Air France Crash Wreckage Found in Atlantic, Boosting Probe
By John Simpson, Andrea Rothman, Bloomberg | Apr. 04, 2011
Wreckage from the 2009 Air France crash was located in the South Atlantic Ocean, stoking optimism that investigators may be able to determine the cause of the disaster that killed 228 people.
Debris of Flight 447 was located by the Alucia search vessel, France's air-crash investigation agency said in a statement. The discovery follows three previous attempts to locate the aircraft, which went down on June 1, 2009, during a trip to Paris Charles De Gaulle airport from Brazil.
The discovery "gives hope that information on the causes of the accident, so far unresolved, will be found," Air France-KLM Chief Executive Officer Pierre-Henri Gourgeon said in an April 3 statement.
Investigators may now be able to recover flight recorders, or black boxes, from the Airbus SAS A330 wide-body aircraft that store flight data and could help explain the crash. Air France and Airbus have both been charged with manslaughter over the crash, the worst accident in the Paris-based airline's history.
Neither the air-crash agency nor Air France disclosed the site of the discovery. BEA, as the French agency is known, said on March 27 that it was searching for the remains of the aircraft off the coast of Brazil. The BEA couldn't immediately be reached for comment.
Flight Recorders
The cockpit-voice and flight-data recorders store detailed records of the pilots' conversations as well as technical information, which can help determine the cause of a crash. The boxes, which sit in the rear part of the aircraft, are designed to withstand heavy impact and emit a signal for several weeks to help recovery. While previous search missions pulled some wreckage and victims from the sea, the recorders were not found.

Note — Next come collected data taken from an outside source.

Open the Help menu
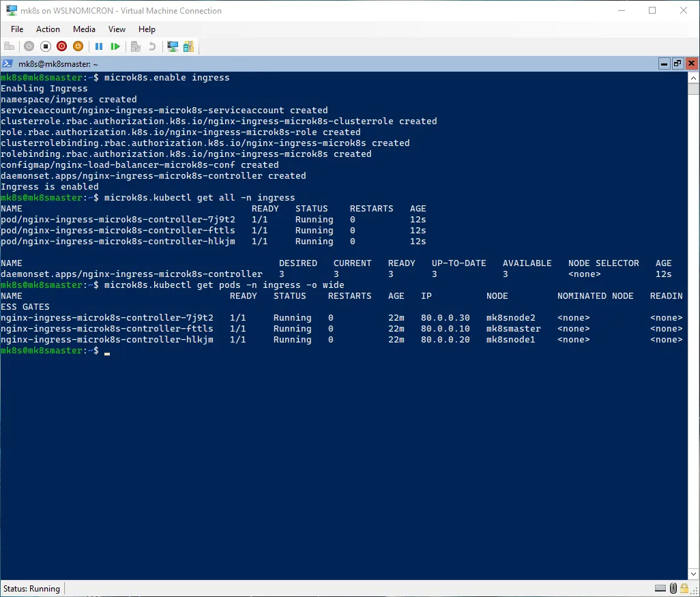 tap(147, 29)
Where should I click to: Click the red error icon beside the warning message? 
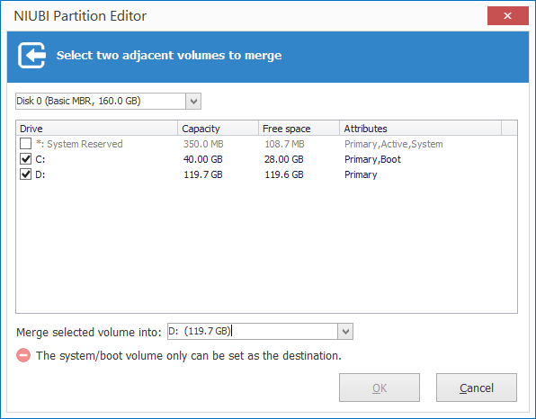point(23,355)
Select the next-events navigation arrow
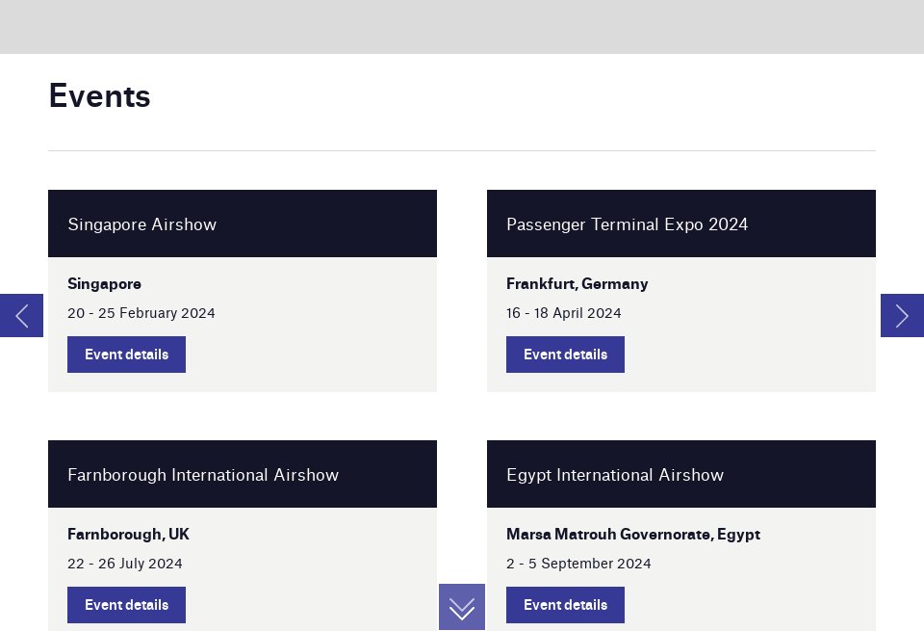 tap(902, 316)
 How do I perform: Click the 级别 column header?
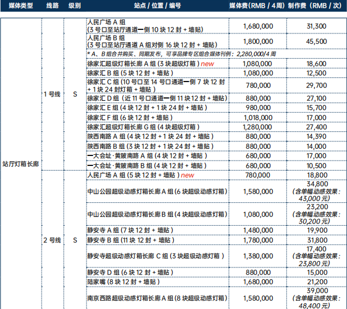(x=74, y=5)
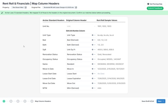The image size is (168, 105).
Task: Clear the Lease Expiration mapping
Action: 93,79
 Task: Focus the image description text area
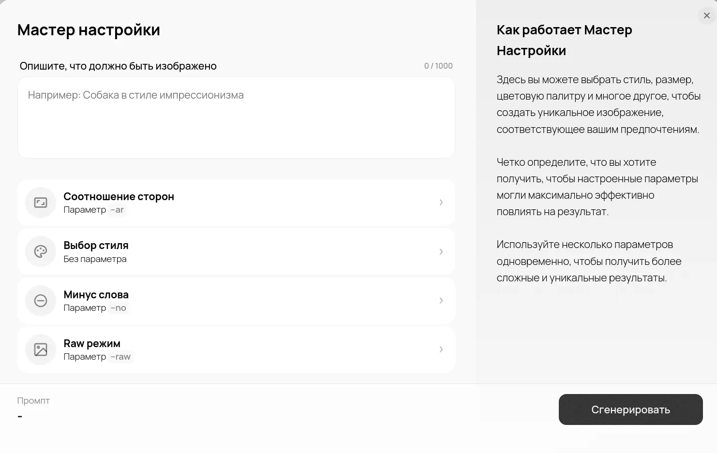pyautogui.click(x=236, y=117)
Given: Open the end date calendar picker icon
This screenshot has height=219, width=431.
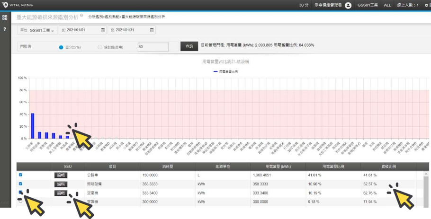Looking at the screenshot, I should coord(152,30).
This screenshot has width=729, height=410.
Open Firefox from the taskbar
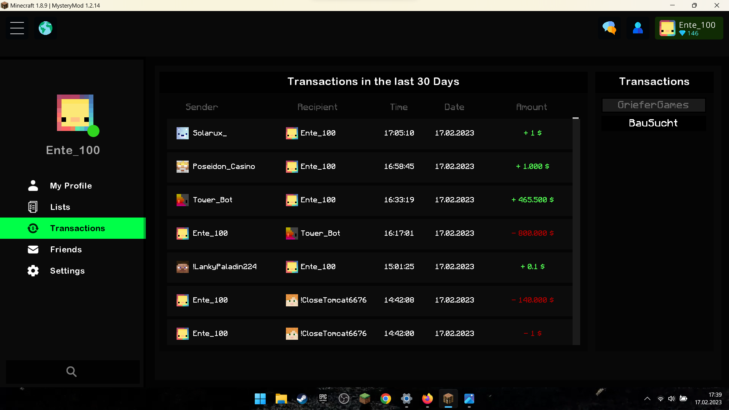pos(428,399)
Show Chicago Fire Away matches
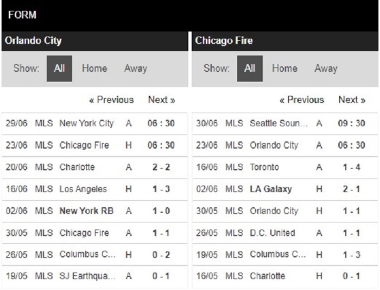The height and width of the screenshot is (290, 380). coord(326,69)
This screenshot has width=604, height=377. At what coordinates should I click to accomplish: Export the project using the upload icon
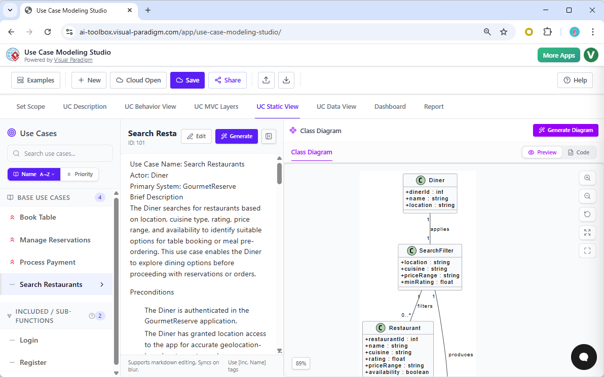tap(266, 80)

Other black boxes found more than a year after an accident have yielded information. In the case of a South African Airways Boeing 747 that crashed in the Indian Ocean in 1987, a deep- water recovery team found the voice recorder in 16,000 feet of water more than a year later. Both Airbus and Air France have helped fund the cost of the search for the Air France jet.
The BEA has said there can be no certainty about the cause of the accident unless the black boxes are found.
Essential Data
"Airbus welcomes the news of the discovery of the AF447 wreckage," said Stefan Schaffrath, a spokesman for the Toulouse-based planemaker. "We do hope that this discovery will lead to the retrieval and the reading of the two recorders because these data are essential for the understanding of this accident."
Air France and Toulouse, France-based Airbus have both said they disagree with the preliminary manslaughter charges that were laid against them last month by a French investigating judge. France is one of the few countries in the world where fatal accidents automatically prompt criminal probes that run alongside investigations by aviation authorities.
The BEA has said a contributing factor to the crash may have been speed sensors, or Pitot tubes, icing up and causing unreliable readings. The agency made the suggestion after reviewing data transmitted in the last minutes before the crash.
Gourgeon said last month there's no evidence that the crash was caused by the Pitot tubes, which were made by Thales SA. Alain Bouillard, BEA chief investigator, also said last year that speed-sensor failure couldn't alone explain the crash, and that aviation records in Europe and the U.S. document dozens of incidents where the probes failed and pilots retained control.
Still, within three months of the accident, authorities in Europe and the U.S. ordered carriers to replace Thales Pitot tubes fitted on Airbus A330s with ones made by Goodrich Corp.